Aangehaalde tekst:
Verder was er de pinda-chinees met zijn heerlijke repen. die uitsluitend uit pinda’s bestonden, die door een of ander kleverig zoet spul aan elkaar geplakt zaten, heerlijk!. Met een cent ging ik naar weduwe Van (Z)Santen die in een klein voorkamertje in de Willemstraat ook op zondagmorgen snoep verkocht. Later zou ik die centjes ook besteden bij Huisman in de Van Zuylen van Nijeveldtstraat en bij van der Giessen in de Anthony Heinsiusstraat, die allebei een waterstokerij hadden en een toonbank waar onder glas de zo begeerde snoepjes lagen. De verkoopsters moeten engelengeduld gehad hebben, want de keuze was heel moeilijk te maken, je kreeg tenslotte niet elke dag een cent. Op zaterdag in de namiddag kwam de petroleumman aan de deur. De Automaat stond er op zijn kar en een boterboer, die ook kaas verkocht. In de tijd van de nieuwe haring werd er gevent met de kreet ‘Haring als zaaalm!! Dat laatste met lange uithalen Zo klonk in begin van de zomer de roep Arebeien!!! En natuurlijk klingelde dan ook de bel van de ijscoman met zijn witte karretje. Na de kerst, zelfs al op tweede kerstdag klonk de kreet: Konijnevellen’ Mensen die een konijn hadden geslacht konden dan, ik weet niet voor hoeveel, dat vel verkopen. Fietsen, bakfietsen en ratelende paard en wagens vormden het verkeer. Als er een auto verscheen, behoorde die meestal toe aan een huisarts. Diepe indruk maakte het op mij, toen er eens een wit lijkkoetsje versierd met engelen met grote vleugels door de straat reed. Er werd een kind begraven.

Aangeleverde lijst:

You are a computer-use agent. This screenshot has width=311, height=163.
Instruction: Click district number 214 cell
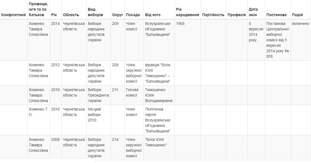[115, 139]
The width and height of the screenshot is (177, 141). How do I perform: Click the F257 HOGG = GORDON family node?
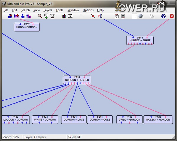pyautogui.click(x=27, y=27)
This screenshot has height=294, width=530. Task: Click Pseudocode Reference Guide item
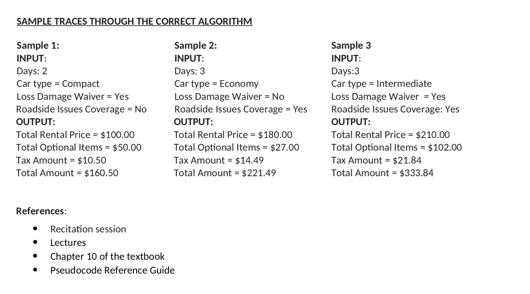pos(112,270)
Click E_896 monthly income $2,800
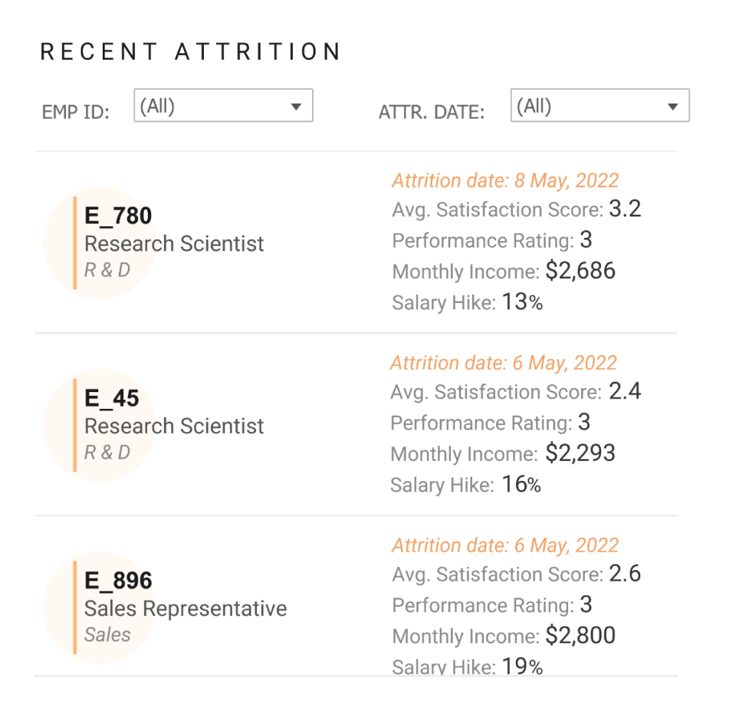 coord(580,635)
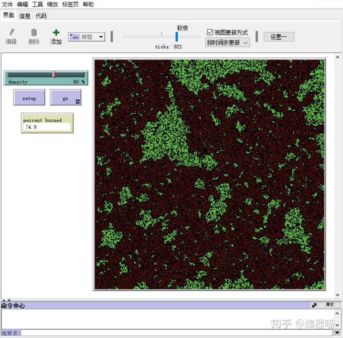The width and height of the screenshot is (343, 338).
Task: Toggle the 视图更新方式 checkbox
Action: [x=210, y=32]
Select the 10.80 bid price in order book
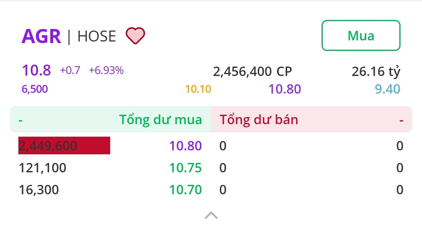This screenshot has height=235, width=422. pos(185,146)
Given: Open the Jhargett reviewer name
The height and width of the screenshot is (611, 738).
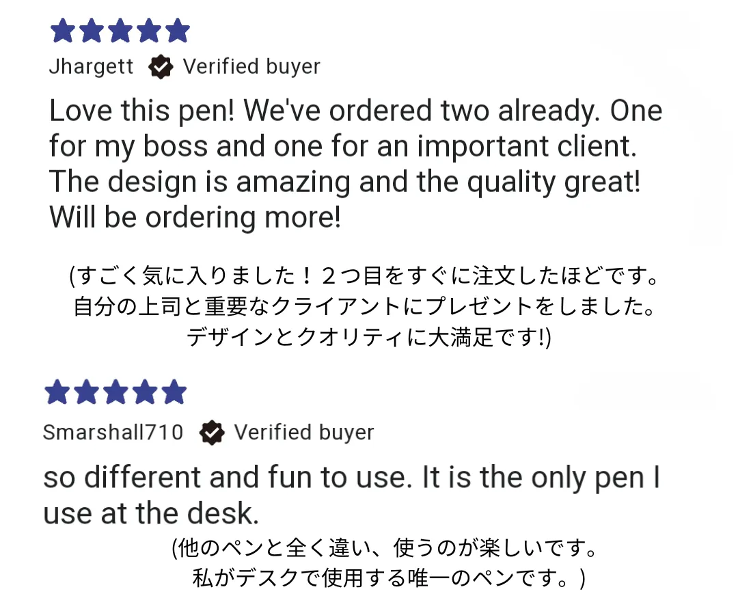Looking at the screenshot, I should 92,67.
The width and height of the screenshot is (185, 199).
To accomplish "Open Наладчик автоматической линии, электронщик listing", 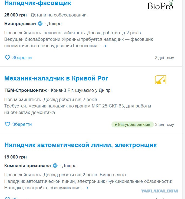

Opdracht 1: Neem de aangehaalde tekst in zijn geheel woord voor woord over.
Opdracht 2: Vervang in de lijst vanaf de regel met "The width and height of the screenshot is (185, 199)." tot en met het eind "accomplish" door "complete". Geef alleen die regels terug, verder ongewijzigd en zonder de afbeeldingen.

Uitgewerkt antwoord 1:
Verder was er de pinda-chinees met zijn heerlijke repen. die uitsluitend uit pinda’s bestonden, die door een of ander kleverig zoet spul aan elkaar geplakt zaten, heerlijk!. Met een cent ging ik naar weduwe Van (Z)Santen die in een klein voorkamertje in de Willemstraat ook op zondagmorgen snoep verkocht. Later zou ik die centjes ook besteden bij Huisman in de Van Zuylen van Nijeveldtstraat en bij van der Giessen in de Anthony Heinsiusstraat, die allebei een waterstokerij hadden en een toonbank waar onder glas de zo begeerde snoepjes lagen. De verkoopsters moeten engelengeduld gehad hebben, want de keuze was heel moeilijk te maken, je kreeg tenslotte niet elke dag een cent. Op zaterdag in de namiddag kwam de petroleumman aan de deur. De Automaat stond er op zijn kar en een boterboer, die ook kaas verkocht. In de tijd van de nieuwe haring werd er gevent met de kreet ‘Haring als zaaalm!! Dat laatste met lange uithalen Zo klonk in begin van de zomer de roep Arebeien!!! En natuurlijk klingelde dan ook de bel van de ijscoman met zijn witte karretje. Na de kerst, zelfs al op tweede kerstdag klonk de kreet: Konijnevellen’ Mensen die een konijn hadden geslacht konden dan, ik weet niet voor hoeveel, dat vel verkopen. Fietsen, bakfietsen en ratelende paard en wagens vormden het verkeer. Als er een auto verscheen, behoorde die meestal toe aan een huisarts. Diepe indruk maakte het op mij, toen er eens een wit lijkkoetsje versierd met engelen met grote vleugels door de straat reed. Er werd een kind begraven.

Uitgewerkt antwoord 2:
The width and height of the screenshot is (185, 199).
To complete "Open Наладчик автоматической линии, электронщик listing", 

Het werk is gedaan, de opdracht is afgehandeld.